[Don't] set StringBuffers to null: or how to read lower than bytecode

[Don't] set StringBuffers to null: or how to read lower than bytecode

S. Gilles

2017-01-20

A few months ago, I was working on a project written in Java.
One function I had written looked something like this:

public String getFoo() {
StringBuffer result = new StringBuffer();

for (Some thing : things) {
result.append(thing.frobinate());
}

return result.toString();
}

In the peer review, a coworker (a reasonable and thoughtful person)
made a comment (paraphrased) along the lines of:

Set result to null before returning - it helps the garbage
collector according to [Book I can't recall the title of].

My instinctive reply (paraphrased) was “If the garbage collector
can't tell that result is out of scope from the end of the function,
setting it to null won't help. The book was probably talking about long
functions during which GC passes could be expected to run at times when
the variable was still in scope, just not used.”

That argument isn't as strong as it could be, however, since it relies
on me claiming that I understand the Java Memory Model and assuming
something about the behavior of an optimizing compiler. Besides, the
advice was published in a book (albeit one focused on Java 1.4 or 1.5),
which is pretty strong. A better argument would be “I can show you
that setting the StringBuffer to null does nothing”.

If this were C, I could have turned up the compiler optimization and
compare the object files, and perhaps we would even be using a compiler
that outputs some kind of IR in a human and diff-friendly fashion.
But this isn't C, and the bytecode that javac outputs doesn't have the
optimizations I was looking for applied.

However, I was in luck, since we were using the HotSpot VM, which allows
-XX:+PrintAssembly.

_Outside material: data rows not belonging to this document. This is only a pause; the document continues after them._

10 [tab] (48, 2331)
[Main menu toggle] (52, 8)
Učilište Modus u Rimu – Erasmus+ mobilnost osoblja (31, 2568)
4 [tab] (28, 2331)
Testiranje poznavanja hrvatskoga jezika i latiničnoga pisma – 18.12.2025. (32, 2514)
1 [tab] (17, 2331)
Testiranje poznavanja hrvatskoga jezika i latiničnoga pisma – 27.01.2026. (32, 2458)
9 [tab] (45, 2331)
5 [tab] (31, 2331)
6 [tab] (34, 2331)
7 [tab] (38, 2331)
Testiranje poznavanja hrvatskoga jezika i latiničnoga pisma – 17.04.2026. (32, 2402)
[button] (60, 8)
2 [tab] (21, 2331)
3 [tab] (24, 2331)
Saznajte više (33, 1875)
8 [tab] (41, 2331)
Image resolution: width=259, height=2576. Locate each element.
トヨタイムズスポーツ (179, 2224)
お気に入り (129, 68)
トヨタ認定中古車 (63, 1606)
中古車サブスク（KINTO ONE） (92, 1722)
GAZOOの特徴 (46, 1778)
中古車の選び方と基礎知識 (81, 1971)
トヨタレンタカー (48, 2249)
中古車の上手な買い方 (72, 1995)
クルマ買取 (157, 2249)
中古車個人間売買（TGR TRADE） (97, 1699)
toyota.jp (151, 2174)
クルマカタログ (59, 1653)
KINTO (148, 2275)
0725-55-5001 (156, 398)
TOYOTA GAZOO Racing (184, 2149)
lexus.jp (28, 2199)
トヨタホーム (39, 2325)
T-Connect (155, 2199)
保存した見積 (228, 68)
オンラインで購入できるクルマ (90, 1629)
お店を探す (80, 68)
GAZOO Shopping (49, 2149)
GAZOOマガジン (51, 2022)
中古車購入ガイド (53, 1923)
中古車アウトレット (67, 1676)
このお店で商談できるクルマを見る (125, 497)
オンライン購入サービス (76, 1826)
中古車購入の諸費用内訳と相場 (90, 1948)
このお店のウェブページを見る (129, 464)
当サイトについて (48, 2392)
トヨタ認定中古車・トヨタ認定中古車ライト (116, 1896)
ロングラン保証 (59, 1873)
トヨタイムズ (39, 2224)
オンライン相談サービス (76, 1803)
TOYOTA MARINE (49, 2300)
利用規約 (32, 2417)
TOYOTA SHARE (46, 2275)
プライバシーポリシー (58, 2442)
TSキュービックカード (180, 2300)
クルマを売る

There are a few hoops to jump through, but once I
downloaded and built hsdis, including its special version of binutils,
I was able to run

LD_LIBRARY_PATH=/path/to/hsdis/build/Linux-amd64 \
java \
-XX:+UnlockDiagnosticVMOptions \
-XX:+PrintAssembly \
-cp /path/to/program \
MainClass 2>/dev/null

and see a wonderful spew of of movs and jnes.

Next, I wrote A.java and B.java. A.java is

public class A {
public static String whatever() {
StringBuffer sb = new StringBuffer();
for (int i = 0; i < 10; ++i) {
sb.append(String.valueOf(System.currentTimeMillis()));
}
String s = sb.toString();
// sb = null;
return s;
}

public static void main(String[] args) {
String w = whatever();
System.out.println(w.length());
}
}

and B.java is similar, except that the ‘sb = null;’ is uncommented.
The whatever() function is intended to be close to the function I wrote,
and to be moderately resistant to inlining, as I was hoping to be able
to actually isolate the function. However, that didn't happen.

The next step was to run PrintAssembly on both and diff the results.
Two problems showed up with this:

1. The memory addresses, which show up on just about every line,
were completely different for each, and
2. After s/0x[0-9a-f]+/HEX/g, the files were wildly different.
I didn't just get a few lines of difference, I got terminalfulls
of it. Filesizes differed by hundreds of lines.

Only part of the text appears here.